A fundamental problem in functional genomics is to determine the structure and dynamics of genetic networks based on expression data. We describe a new strategy for solving this problem and apply it to recently published data on early Drosophila melanogaster development. Our method is orders of magnitude faster than current fitting methods and allows us to fit different types of rules for expressing regulatory relationships. Specifically, we use our approach to fit models using a smooth nonlinear formalism for modeling gene regulation (gene circuits) as well as models using logical rules based on activation and repression thresholds for transcription factors. Our technique also allows us to infer regulatory relationships de novo or to test network structures suggested by the literature. We fit a series of models to test several outstanding questions about gap gene regulation, including regulation of and by hunchback and the role of autoactivation.
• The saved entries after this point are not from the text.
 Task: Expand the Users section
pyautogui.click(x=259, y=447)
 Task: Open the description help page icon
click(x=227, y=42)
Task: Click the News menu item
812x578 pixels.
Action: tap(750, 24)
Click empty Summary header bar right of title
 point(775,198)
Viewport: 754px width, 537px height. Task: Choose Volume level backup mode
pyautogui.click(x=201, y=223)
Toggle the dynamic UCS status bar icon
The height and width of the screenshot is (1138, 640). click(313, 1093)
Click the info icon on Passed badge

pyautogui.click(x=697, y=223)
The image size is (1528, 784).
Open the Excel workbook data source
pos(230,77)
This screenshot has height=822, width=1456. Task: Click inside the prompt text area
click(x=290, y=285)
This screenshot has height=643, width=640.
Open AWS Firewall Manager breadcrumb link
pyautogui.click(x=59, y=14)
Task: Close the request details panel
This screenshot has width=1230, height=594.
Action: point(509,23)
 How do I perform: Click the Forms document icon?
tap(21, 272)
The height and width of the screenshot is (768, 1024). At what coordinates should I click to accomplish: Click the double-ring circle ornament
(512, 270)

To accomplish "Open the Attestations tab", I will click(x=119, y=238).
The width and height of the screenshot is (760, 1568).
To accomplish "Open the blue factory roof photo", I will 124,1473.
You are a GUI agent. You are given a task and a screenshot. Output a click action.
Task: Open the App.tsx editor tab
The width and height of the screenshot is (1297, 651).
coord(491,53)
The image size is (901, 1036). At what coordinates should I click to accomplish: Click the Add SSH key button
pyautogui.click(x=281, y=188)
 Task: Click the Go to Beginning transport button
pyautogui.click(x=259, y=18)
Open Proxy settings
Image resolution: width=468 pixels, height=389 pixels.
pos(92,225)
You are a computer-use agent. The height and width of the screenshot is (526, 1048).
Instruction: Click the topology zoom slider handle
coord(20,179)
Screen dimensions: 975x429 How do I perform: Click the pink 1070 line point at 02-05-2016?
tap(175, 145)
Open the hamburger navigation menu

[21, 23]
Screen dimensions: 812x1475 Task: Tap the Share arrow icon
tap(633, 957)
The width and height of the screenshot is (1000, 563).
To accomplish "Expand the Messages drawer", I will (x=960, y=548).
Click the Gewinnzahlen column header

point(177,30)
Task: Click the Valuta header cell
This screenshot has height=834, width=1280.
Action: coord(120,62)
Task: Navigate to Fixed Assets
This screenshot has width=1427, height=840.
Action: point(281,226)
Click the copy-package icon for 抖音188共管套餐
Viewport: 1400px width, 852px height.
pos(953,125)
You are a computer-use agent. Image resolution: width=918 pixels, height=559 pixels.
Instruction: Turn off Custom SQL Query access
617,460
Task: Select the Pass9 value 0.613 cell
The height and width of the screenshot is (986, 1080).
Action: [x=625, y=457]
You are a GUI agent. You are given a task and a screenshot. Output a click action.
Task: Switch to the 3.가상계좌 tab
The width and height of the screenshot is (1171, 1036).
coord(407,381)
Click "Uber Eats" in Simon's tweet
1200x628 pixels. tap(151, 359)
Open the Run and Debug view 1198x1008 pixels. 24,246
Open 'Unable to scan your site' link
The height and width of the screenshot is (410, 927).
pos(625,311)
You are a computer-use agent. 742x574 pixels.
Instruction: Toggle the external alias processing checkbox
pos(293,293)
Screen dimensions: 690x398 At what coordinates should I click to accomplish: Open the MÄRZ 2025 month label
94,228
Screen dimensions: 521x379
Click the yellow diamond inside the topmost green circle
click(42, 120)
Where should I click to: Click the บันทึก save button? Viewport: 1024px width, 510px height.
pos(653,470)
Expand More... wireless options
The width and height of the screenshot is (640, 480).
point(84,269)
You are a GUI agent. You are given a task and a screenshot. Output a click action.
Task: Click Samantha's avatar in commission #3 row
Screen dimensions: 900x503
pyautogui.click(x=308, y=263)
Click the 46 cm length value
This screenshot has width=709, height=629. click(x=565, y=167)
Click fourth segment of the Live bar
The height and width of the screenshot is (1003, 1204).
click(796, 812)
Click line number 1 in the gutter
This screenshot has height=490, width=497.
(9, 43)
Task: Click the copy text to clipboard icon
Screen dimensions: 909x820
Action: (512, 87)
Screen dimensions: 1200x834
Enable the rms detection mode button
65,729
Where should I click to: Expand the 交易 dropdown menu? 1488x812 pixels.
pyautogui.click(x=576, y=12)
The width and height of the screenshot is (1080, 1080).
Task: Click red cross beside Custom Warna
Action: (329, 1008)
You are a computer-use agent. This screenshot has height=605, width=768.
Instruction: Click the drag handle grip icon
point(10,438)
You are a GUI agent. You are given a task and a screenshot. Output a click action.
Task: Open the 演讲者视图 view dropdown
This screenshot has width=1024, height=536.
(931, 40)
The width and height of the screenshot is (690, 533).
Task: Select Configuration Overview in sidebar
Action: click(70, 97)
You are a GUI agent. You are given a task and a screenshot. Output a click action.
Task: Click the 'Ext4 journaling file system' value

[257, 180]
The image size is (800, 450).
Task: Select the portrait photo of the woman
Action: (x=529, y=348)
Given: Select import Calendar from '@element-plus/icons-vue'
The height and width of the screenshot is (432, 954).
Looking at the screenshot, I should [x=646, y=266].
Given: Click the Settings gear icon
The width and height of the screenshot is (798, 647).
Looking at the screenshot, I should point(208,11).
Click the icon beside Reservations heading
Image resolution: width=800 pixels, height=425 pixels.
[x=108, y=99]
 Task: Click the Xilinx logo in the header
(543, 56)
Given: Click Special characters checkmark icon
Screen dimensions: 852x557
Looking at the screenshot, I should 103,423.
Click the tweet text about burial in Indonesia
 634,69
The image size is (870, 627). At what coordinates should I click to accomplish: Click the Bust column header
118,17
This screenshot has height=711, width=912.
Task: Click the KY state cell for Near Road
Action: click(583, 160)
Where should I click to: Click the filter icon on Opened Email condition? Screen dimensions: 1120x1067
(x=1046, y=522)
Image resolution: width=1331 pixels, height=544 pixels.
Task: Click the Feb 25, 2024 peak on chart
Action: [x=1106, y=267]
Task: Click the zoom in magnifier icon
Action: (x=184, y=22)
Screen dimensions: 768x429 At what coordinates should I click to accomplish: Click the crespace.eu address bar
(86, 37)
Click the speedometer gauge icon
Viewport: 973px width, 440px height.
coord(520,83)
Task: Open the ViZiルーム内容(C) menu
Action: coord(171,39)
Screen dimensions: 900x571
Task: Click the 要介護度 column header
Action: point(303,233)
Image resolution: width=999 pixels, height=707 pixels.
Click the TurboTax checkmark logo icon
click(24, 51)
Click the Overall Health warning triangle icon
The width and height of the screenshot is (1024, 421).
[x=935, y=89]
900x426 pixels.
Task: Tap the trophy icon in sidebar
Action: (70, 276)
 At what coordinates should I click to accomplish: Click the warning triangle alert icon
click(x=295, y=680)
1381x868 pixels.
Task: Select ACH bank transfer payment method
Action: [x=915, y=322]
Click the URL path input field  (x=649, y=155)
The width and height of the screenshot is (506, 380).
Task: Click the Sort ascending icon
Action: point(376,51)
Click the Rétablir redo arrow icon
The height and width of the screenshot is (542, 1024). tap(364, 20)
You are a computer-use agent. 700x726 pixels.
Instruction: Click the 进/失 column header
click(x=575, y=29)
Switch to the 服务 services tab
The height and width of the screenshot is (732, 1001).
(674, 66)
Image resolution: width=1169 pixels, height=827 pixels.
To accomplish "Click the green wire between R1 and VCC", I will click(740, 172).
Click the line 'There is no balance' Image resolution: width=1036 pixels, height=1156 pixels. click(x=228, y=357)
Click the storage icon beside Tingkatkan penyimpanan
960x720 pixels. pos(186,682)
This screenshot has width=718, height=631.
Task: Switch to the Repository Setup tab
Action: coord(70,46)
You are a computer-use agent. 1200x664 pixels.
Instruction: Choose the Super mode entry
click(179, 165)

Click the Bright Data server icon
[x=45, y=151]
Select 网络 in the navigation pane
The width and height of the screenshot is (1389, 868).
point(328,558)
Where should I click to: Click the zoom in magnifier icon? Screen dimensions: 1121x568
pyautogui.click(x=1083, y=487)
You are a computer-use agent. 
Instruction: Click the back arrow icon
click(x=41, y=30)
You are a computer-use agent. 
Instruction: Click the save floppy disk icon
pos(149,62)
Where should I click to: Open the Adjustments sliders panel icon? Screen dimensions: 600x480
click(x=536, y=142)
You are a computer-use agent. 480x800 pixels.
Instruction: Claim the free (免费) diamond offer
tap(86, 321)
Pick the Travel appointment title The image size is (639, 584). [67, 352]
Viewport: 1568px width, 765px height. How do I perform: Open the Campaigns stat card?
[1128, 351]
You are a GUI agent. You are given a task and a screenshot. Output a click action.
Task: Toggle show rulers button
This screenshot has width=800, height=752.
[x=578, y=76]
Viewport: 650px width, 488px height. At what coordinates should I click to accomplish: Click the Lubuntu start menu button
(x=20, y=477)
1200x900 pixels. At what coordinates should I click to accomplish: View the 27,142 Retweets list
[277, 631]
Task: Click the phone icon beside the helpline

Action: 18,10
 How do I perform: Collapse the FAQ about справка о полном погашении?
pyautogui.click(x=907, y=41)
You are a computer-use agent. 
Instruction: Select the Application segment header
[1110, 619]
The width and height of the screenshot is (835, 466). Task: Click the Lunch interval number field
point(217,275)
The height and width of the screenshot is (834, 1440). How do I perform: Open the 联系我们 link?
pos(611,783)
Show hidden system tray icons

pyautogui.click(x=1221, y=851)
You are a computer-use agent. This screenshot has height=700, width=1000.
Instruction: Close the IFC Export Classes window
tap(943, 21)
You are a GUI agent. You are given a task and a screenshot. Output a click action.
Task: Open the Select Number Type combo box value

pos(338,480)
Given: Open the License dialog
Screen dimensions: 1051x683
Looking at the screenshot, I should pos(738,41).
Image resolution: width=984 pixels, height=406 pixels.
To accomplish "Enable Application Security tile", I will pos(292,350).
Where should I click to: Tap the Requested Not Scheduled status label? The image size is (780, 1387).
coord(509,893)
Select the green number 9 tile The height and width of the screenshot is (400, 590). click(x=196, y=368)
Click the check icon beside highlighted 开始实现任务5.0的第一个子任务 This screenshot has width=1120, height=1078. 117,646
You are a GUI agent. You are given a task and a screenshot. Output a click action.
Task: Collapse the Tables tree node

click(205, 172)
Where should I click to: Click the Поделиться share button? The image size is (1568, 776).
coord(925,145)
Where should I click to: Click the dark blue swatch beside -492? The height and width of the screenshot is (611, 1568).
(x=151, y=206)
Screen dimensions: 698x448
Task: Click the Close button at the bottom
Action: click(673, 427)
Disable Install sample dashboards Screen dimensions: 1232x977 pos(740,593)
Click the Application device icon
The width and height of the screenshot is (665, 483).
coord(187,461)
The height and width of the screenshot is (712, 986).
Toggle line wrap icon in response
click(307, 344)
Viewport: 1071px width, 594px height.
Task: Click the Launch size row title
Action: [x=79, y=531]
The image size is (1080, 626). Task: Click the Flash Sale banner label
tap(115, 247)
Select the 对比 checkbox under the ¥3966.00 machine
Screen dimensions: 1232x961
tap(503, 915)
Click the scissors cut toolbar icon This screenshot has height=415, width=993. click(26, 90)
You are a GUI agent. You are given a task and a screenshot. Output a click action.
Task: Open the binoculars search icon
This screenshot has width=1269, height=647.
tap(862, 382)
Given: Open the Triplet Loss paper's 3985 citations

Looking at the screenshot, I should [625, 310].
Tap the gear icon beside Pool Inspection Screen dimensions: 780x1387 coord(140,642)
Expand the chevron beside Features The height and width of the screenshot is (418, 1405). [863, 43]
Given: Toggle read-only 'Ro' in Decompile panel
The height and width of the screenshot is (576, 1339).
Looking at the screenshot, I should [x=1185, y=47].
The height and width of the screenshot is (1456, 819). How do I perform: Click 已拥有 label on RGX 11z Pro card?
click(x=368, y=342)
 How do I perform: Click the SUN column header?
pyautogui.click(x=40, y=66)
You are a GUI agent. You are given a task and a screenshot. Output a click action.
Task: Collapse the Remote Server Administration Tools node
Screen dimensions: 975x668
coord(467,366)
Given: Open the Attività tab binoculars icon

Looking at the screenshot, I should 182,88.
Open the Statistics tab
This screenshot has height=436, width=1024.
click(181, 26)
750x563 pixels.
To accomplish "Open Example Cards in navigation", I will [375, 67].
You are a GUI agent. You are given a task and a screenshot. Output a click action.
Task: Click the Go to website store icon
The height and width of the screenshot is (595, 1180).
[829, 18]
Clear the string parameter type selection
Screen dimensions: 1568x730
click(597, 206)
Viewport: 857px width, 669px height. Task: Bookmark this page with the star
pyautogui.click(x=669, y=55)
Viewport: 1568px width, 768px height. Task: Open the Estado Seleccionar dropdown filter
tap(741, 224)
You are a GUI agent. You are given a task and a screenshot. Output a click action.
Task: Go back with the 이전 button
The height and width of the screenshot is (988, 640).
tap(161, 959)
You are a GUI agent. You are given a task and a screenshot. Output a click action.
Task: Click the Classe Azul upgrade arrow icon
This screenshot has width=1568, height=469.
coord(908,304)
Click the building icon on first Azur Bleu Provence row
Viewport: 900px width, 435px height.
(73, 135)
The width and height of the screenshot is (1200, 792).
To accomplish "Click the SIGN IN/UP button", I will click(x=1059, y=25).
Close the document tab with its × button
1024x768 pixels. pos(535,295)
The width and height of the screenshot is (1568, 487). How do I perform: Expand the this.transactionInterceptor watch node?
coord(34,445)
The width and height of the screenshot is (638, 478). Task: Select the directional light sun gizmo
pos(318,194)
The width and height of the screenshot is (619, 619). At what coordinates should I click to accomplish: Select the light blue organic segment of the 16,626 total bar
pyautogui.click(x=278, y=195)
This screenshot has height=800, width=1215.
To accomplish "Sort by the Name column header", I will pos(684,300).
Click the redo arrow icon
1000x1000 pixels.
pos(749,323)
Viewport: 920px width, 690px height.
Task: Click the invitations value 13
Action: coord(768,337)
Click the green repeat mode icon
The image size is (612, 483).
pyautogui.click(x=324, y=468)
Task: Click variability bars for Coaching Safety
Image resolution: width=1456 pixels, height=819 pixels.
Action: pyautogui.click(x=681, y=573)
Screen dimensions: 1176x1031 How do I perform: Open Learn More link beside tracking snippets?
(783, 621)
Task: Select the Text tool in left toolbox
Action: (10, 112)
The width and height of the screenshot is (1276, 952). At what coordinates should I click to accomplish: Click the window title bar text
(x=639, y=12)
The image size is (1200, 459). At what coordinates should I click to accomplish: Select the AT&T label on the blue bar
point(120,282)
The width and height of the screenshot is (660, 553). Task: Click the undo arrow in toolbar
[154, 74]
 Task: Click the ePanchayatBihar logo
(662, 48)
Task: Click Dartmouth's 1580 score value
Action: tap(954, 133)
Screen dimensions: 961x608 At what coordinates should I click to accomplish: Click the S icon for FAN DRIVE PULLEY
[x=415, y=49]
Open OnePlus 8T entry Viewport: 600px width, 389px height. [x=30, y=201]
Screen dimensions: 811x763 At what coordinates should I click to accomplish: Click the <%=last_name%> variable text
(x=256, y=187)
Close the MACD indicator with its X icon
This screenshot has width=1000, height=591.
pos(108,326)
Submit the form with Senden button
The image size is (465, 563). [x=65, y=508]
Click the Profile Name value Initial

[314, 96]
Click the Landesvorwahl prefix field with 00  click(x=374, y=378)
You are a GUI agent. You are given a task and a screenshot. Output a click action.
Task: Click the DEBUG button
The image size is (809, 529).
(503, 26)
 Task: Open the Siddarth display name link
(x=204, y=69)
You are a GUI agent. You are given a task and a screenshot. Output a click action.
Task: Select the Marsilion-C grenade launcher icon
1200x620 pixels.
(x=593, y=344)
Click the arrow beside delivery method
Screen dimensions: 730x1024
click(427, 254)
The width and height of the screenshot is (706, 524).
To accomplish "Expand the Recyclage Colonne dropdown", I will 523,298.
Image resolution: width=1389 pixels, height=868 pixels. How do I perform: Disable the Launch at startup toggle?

Based on our modeling results and validation against the experimental literature, we propose a revised network structure for the gap gene system. Interestingly, some relationships in standard textbook models of gap gene regulation appear to be unnecessary for or even inconsistent with the details of gap gene expression during wild-type development. Modeling dynamical systems involves determining which elements of the system interact with which, and what is the nature of the interaction. In the context of modeling gene expression dynamics, this question equates to determining regulatory relationships between genes. Perkins and colleagues present a new computational method for fitting differential equation models of time series data, and apply it to expression data from the well-known segmentation network of Drosophila melanogaster. The method is orders of magnitude faster than other approaches that produce fits of comparable quality, such as Simulated Annealing. The authors show that it is possible to detect interactions de novo as well as to test existing regulatory hypotheses, and they propose a revised network structure for the gap gene system, based on their modeling efforts and on other experimental literature.